Task goal> Return exactly the lines below, starting with the one that has "This screenshot has height=764, width=1197." and going on through the one that has "Task: Choose USPS Priority Mail® radio option".
-------- The records
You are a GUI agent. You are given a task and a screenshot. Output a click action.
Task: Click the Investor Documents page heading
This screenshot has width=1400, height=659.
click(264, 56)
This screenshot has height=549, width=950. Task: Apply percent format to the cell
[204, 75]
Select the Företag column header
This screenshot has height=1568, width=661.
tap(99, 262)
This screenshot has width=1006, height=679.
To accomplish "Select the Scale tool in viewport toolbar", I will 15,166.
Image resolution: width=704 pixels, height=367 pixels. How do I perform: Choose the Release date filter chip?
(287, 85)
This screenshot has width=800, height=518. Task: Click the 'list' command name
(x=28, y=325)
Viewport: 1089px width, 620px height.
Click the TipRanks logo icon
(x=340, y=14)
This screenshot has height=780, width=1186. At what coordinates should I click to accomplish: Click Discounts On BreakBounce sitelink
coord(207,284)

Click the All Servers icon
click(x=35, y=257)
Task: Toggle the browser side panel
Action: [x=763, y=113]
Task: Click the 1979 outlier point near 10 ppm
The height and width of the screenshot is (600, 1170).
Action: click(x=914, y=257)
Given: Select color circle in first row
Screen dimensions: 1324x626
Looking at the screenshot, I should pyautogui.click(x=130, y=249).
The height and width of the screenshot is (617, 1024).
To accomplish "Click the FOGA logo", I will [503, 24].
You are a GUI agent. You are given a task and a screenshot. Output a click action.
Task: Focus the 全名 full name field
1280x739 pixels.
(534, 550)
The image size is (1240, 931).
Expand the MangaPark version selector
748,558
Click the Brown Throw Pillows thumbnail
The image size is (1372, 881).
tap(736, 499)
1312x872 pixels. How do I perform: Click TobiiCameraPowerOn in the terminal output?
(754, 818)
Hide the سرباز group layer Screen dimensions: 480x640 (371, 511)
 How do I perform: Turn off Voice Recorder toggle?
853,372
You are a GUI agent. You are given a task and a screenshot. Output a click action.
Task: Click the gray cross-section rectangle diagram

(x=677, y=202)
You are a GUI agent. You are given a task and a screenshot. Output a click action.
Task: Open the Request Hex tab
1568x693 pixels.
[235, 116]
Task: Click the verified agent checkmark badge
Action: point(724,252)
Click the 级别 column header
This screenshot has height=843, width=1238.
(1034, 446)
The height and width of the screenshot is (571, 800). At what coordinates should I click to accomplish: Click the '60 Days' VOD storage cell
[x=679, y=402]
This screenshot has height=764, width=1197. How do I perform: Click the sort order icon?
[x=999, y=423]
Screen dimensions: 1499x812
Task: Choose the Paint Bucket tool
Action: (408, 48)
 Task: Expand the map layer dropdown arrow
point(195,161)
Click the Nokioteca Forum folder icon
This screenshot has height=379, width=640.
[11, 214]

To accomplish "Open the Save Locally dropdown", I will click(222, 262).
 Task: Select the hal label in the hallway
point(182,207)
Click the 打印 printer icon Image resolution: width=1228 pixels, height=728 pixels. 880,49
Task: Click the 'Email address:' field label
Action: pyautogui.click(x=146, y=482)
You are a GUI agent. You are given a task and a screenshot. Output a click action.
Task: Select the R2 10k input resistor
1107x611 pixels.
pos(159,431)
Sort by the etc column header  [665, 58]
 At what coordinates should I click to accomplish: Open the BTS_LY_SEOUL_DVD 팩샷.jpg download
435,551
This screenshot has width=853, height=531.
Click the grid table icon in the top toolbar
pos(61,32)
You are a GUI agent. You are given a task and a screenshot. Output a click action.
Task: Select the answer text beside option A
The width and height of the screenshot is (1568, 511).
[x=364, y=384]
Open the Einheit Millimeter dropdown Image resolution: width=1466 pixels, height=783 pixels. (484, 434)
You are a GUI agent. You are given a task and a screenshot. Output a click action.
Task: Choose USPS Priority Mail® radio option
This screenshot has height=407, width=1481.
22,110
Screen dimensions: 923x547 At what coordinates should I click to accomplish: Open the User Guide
----------------
Expected output>
This screenshot has height=764, width=1197. How do I perform: Click the sort order icon?
[x=999, y=423]
Screen dimensions: 1499x812
Task: Choose the Paint Bucket tool
Action: (408, 48)
 Task: Expand the map layer dropdown arrow
point(195,161)
Click the Nokioteca Forum folder icon
This screenshot has height=379, width=640.
[11, 214]

To accomplish "Open the Save Locally dropdown", I will click(222, 262).
 Task: Select the hal label in the hallway
point(182,207)
Click the 打印 printer icon Image resolution: width=1228 pixels, height=728 pixels. 880,49
Task: Click the 'Email address:' field label
Action: pyautogui.click(x=146, y=482)
You are a GUI agent. You are given a task and a screenshot. Output a click action.
Task: Select the R2 10k input resistor
1107x611 pixels.
pos(159,431)
Sort by the etc column header  [665, 58]
 At what coordinates should I click to accomplish: Open the BTS_LY_SEOUL_DVD 팩샷.jpg download
435,551
This screenshot has width=853, height=531.
Click the grid table icon in the top toolbar
pos(61,32)
You are a GUI agent. You are given a task and a screenshot. Output a click action.
Task: Select the answer text beside option A
The width and height of the screenshot is (1568, 511).
[x=364, y=384]
Open the Einheit Millimeter dropdown Image resolution: width=1466 pixels, height=783 pixels. (484, 434)
You are a GUI agent. You are given a task and a screenshot. Output a click action.
Task: Choose USPS Priority Mail® radio option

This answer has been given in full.